Veilig vluchten bij brand – wat is een veilige vluchtroute?
Bij brand moet iedereen snel en veilig kunnen vluchten. Daarom schrijft het Bouwbesluit voor dat er in een gebouw voldoende veilige vluchtroutes moeten zijn.
Begin en eind van een vluchtroute
Een vluchtroute begint in een voor personen bestemde ruimte, voert uitsluitend over vloeren, trappen of hellingbanen en eindigt op een veilige plaats, zonder gebruik van een lift. Doorgaans is het einde van de route het aansluitende terrein van waaruit je de openbare weg kunt bereiken.
Belangrijke aandachtspunten voor vluchtroutes zijn:
Vluchtroutes mogen nooit belemmerd worden door obstakels. Vluchtroutes zijn goed zichtbaar aangeduid met vluchtrouteaanduiding. Deuren in vluchtroutes zijn snel en eenvoudig te openen zonder gebruikmaking van sleutels of andere losse voorwerpen. Voor ruimten met meer dan 100 personen zijn speciale panieksluitingen op de deuren aanwezig. Een vluchtroute in de buitenlucht tot aan de openbare weg is goed begaanbaar en voldoende belicht.

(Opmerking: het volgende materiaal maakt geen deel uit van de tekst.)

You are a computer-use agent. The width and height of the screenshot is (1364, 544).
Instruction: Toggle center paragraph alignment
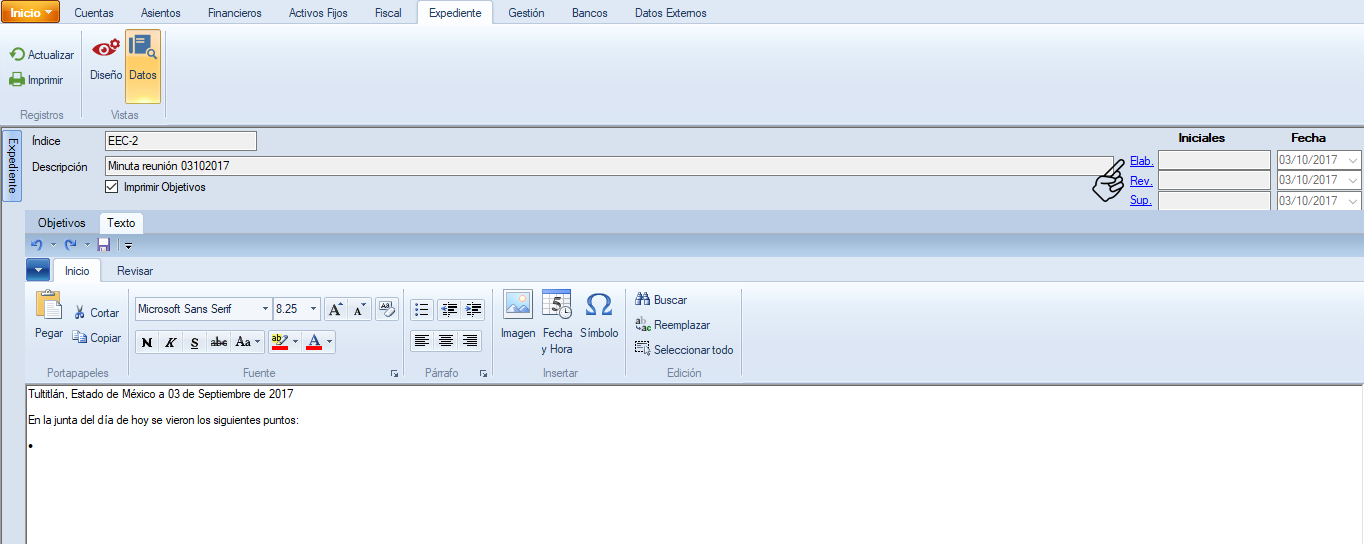click(446, 341)
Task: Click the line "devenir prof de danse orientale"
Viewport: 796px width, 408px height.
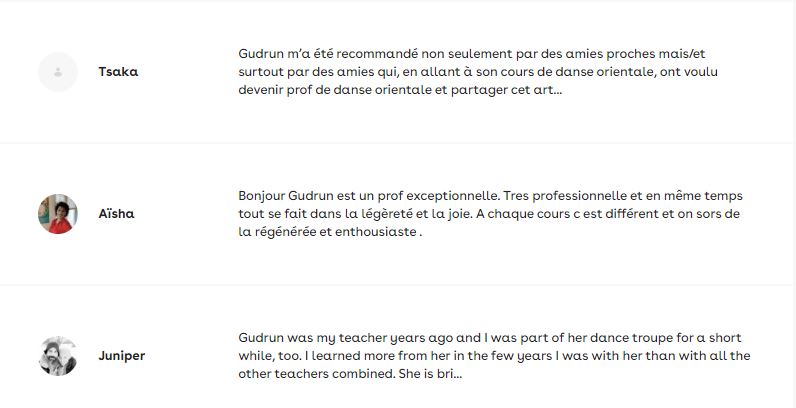Action: pyautogui.click(x=400, y=90)
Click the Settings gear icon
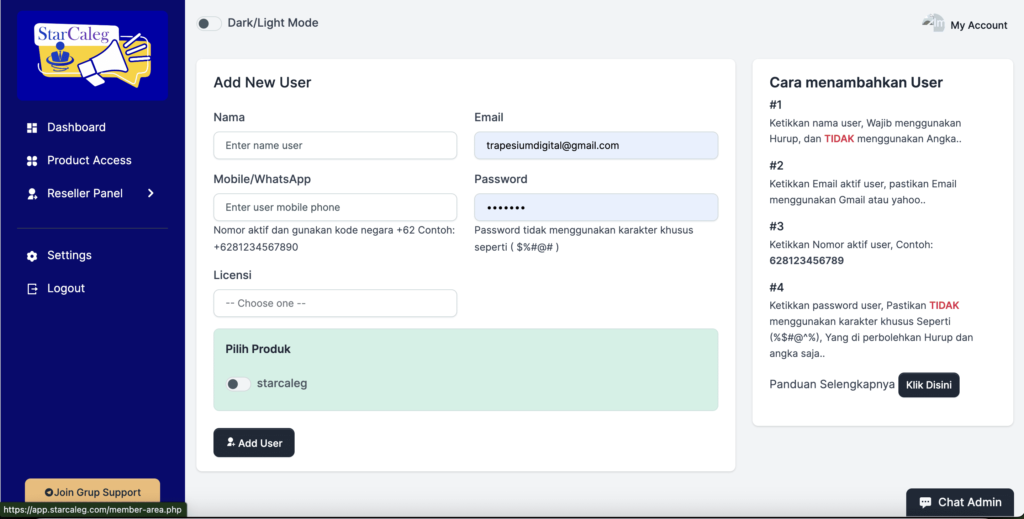 (x=32, y=256)
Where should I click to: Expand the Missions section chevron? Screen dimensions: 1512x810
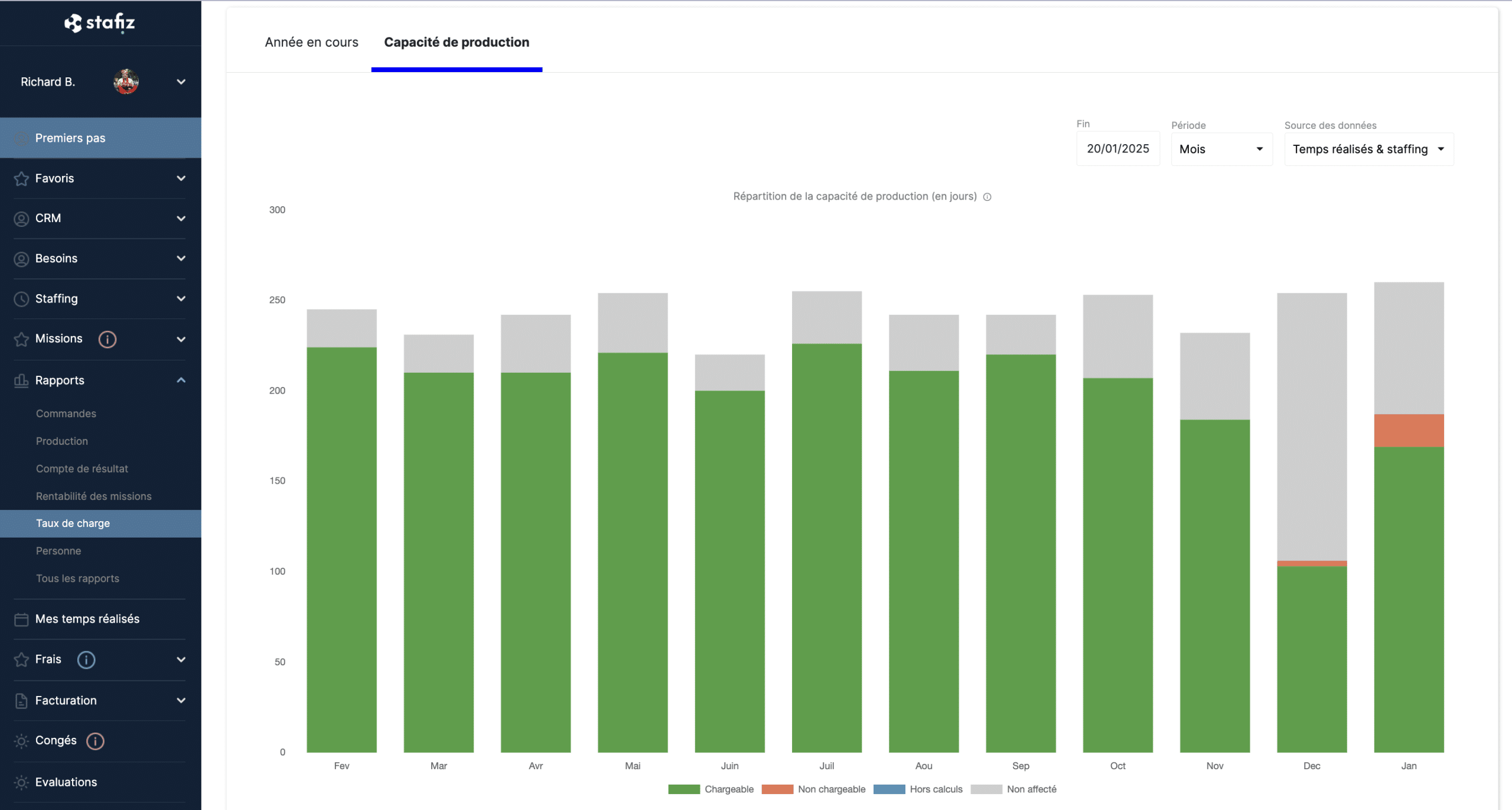tap(181, 338)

Binnen en buiten het brandcompartiment
Om een vluchtroute veilig te kunnen gebruiken, moeten brand en rook gedurende enige tijd buiten de vluchtroute kunnen worden gehouden. Een gebouw is opgedeeld in brandcompartimenten. Elk brandcompartiment is in principe brand- en rookwerend gescheiden van elkaar en van de daarbuiten gelegen ruimten waarover vluchtroutes voeren. Een veilige vluchtroute kun je daarom onderscheiden in:
- Een gedeelte binnen de brandruimte van waaruit je met ingehouden adem moet kunnen vluchten naar een uitgang met toegang tot een rookvrije ruimte;
- Gedeelten buiten de brandruimte die enige tijd beschermd zijn tegen brand en rook en waardoor je veilig kunt vluchten naar een veilige plaats, meestal het aansluitende terrein en van daaruit de openbare weg.
Vrije doorgang
De vrije doorgang van alle vluchtroutes moet ten minste 0,85 m breed en 2,3 m hoog zijn. Deze eis geldt niet voor vluchtroutes die via een trap lopen. Voor een trap geldt (als voor een snelle ontruiming geen grotere breedte nodig is) een minimale breedte van 0,8 m en boven een trap dient een vrije hoogte van 2,1 m aanwezig te zijn.
Personenbenadering
Voor het veilig kunnen vluchten is het van belang dat bekend is hoeveel mensen er per ruimte maximaal aanwezig kunnen zijn. Om te voorkomen dat er onrealistisch lage personenaantallen worden gehanteerd, geldt er per gebruiksfunctie een minimumaantal waarvan uit moet worden gegaan. In de utiliteitsbouw spelen deze personenaantallen onder meer een rol bij de breedte van de doorgangen en de draairichting van de deuren.
Vluchtdeuren
Deuren waarop bij het vluchten meer dan 100 personen zijn aangewezen moeten conform artikel 6.25 van het Bouwbesluit door een lichte druk te openen zijn of worden voorzien van paniekbeslag dat voldoet aan NEN-EN 1125:2008.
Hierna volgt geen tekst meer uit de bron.